## Aim of the exercise
Show every line below where "computer" appears.

## Information shown

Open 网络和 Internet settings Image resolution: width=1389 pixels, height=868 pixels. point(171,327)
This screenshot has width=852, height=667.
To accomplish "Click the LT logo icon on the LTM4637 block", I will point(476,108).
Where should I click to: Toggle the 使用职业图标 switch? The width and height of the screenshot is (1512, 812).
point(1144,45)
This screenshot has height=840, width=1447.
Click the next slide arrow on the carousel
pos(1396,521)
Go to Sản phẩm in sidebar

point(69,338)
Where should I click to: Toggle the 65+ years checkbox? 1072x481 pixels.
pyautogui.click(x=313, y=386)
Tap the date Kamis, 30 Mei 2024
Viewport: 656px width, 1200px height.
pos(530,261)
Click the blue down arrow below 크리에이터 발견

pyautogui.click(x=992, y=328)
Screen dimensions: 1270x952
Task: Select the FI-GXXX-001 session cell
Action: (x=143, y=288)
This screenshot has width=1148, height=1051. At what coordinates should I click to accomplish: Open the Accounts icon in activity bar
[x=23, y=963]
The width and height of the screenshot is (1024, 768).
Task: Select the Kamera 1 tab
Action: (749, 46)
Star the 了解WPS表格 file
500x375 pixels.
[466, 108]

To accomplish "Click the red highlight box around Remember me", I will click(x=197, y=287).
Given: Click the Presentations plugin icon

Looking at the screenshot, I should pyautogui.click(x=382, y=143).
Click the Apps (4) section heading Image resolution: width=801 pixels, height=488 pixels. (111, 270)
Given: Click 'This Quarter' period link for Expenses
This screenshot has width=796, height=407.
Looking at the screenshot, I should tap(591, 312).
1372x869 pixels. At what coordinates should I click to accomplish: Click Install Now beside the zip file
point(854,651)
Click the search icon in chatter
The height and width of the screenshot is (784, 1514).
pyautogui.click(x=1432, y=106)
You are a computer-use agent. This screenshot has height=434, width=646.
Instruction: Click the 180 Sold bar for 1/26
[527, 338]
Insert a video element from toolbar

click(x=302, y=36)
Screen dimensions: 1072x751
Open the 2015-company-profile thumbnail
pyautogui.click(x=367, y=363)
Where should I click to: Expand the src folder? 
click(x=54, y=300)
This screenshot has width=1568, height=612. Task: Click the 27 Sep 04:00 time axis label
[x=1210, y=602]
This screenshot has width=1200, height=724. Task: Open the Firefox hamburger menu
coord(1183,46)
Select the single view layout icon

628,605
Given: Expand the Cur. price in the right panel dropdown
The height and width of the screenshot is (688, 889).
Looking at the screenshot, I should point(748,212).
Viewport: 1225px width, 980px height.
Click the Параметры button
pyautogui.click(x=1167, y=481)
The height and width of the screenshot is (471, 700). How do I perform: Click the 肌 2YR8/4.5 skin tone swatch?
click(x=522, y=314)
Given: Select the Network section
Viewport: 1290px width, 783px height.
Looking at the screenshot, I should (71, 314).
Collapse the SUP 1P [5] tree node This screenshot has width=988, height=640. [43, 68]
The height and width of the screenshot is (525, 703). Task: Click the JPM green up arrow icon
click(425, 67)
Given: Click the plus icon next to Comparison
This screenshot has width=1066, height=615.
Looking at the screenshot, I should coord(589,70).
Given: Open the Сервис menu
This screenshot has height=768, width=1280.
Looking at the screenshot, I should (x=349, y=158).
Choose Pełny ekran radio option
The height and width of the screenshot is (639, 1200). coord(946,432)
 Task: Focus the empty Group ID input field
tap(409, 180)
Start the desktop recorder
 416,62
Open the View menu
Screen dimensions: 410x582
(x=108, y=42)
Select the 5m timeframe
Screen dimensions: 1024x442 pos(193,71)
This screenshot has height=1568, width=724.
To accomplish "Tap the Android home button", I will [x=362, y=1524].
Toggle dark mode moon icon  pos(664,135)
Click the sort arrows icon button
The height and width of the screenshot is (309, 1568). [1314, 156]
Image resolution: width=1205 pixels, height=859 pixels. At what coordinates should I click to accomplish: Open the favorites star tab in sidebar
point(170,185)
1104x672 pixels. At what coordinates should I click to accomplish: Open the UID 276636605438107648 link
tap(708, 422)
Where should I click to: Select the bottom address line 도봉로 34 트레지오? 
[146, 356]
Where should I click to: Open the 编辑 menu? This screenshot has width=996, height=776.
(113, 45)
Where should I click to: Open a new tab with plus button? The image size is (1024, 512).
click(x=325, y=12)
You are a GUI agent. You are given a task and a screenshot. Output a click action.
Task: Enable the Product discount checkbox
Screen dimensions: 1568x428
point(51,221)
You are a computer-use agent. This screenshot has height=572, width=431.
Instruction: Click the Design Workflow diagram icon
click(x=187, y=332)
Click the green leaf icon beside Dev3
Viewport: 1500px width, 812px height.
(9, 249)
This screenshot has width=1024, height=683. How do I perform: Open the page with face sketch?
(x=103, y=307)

## Response to the task
You are a computer-use agent. This screenshot has height=434, width=646.
You are a computer-use agent. This screenshot has height=572, width=431.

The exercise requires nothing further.